Part of a data file:
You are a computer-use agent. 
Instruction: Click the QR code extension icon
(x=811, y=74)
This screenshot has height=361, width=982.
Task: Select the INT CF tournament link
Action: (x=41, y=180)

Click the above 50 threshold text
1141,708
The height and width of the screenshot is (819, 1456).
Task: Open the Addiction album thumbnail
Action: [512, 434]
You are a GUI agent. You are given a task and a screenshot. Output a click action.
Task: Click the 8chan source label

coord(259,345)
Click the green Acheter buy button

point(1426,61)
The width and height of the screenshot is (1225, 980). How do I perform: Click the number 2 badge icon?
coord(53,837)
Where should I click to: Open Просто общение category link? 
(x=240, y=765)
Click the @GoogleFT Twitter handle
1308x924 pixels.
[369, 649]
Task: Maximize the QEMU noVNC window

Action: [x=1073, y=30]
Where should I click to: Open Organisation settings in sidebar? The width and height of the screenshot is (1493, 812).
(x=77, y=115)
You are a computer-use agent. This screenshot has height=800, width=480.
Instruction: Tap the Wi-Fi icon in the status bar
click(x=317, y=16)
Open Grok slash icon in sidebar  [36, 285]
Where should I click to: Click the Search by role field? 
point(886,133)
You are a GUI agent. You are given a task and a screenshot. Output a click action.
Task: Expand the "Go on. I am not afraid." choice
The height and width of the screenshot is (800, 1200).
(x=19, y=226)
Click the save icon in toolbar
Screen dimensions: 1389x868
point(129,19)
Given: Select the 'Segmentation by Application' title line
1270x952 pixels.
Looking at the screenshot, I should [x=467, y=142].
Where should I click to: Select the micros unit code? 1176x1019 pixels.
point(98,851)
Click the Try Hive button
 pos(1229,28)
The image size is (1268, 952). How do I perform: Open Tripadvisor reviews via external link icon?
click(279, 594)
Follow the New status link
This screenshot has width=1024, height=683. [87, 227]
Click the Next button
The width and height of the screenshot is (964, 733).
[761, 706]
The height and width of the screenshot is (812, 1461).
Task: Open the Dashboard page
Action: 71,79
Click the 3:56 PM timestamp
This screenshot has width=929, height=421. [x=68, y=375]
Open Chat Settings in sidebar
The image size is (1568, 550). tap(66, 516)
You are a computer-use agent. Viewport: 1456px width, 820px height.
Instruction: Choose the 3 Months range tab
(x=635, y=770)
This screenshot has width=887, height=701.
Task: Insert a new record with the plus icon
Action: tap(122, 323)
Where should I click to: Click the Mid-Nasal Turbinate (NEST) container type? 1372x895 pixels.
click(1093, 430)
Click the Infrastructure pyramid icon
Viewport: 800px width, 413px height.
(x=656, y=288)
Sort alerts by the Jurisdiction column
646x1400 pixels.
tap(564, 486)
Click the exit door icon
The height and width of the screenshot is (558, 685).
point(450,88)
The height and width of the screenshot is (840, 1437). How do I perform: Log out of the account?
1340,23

*Your instructions*
Write out all of the items above again word for word, leaving nothing out and changing nothing.

*Full solution*
You are a computer-use agent. 
Instruction: Click the QR code extension icon
(x=811, y=74)
This screenshot has height=361, width=982.
Task: Select the INT CF tournament link
Action: (x=41, y=180)

Click the above 50 threshold text
1141,708
The height and width of the screenshot is (819, 1456).
Task: Open the Addiction album thumbnail
Action: [512, 434]
You are a GUI agent. You are given a task and a screenshot. Output a click action.
Task: Click the 8chan source label

coord(259,345)
Click the green Acheter buy button

point(1426,61)
The width and height of the screenshot is (1225, 980). How do I perform: Click the number 2 badge icon?
coord(53,837)
Where should I click to: Open Просто общение category link? 
(x=240, y=765)
Click the @GoogleFT Twitter handle
1308x924 pixels.
[369, 649]
Task: Maximize the QEMU noVNC window

Action: [x=1073, y=30]
Where should I click to: Open Organisation settings in sidebar? The width and height of the screenshot is (1493, 812).
(x=77, y=115)
You are a computer-use agent. This screenshot has height=800, width=480.
Instruction: Tap the Wi-Fi icon in the status bar
click(x=317, y=16)
Open Grok slash icon in sidebar  [36, 285]
Where should I click to: Click the Search by role field? 
point(886,133)
You are a GUI agent. You are given a task and a screenshot. Output a click action.
Task: Expand the "Go on. I am not afraid." choice
The height and width of the screenshot is (800, 1200).
(x=19, y=226)
Click the save icon in toolbar
Screen dimensions: 1389x868
point(129,19)
Given: Select the 'Segmentation by Application' title line
1270x952 pixels.
Looking at the screenshot, I should [x=467, y=142].
Where should I click to: Select the micros unit code? 1176x1019 pixels.
point(98,851)
Click the Try Hive button
 pos(1229,28)
The image size is (1268, 952). How do I perform: Open Tripadvisor reviews via external link icon?
click(279, 594)
Follow the New status link
This screenshot has width=1024, height=683. [87, 227]
Click the Next button
The width and height of the screenshot is (964, 733).
[761, 706]
The height and width of the screenshot is (812, 1461).
Task: Open the Dashboard page
Action: 71,79
Click the 3:56 PM timestamp
This screenshot has width=929, height=421. [x=68, y=375]
Open Chat Settings in sidebar
The image size is (1568, 550). tap(66, 516)
You are a computer-use agent. Viewport: 1456px width, 820px height.
Instruction: Choose the 3 Months range tab
(x=635, y=770)
This screenshot has width=887, height=701.
Task: Insert a new record with the plus icon
Action: tap(122, 323)
Where should I click to: Click the Mid-Nasal Turbinate (NEST) container type? 1372x895 pixels.
click(1093, 430)
Click the Infrastructure pyramid icon
Viewport: 800px width, 413px height.
(x=656, y=288)
Sort alerts by the Jurisdiction column
646x1400 pixels.
tap(564, 486)
Click the exit door icon
The height and width of the screenshot is (558, 685).
point(450,88)
The height and width of the screenshot is (840, 1437). How do I perform: Log out of the account?
1340,23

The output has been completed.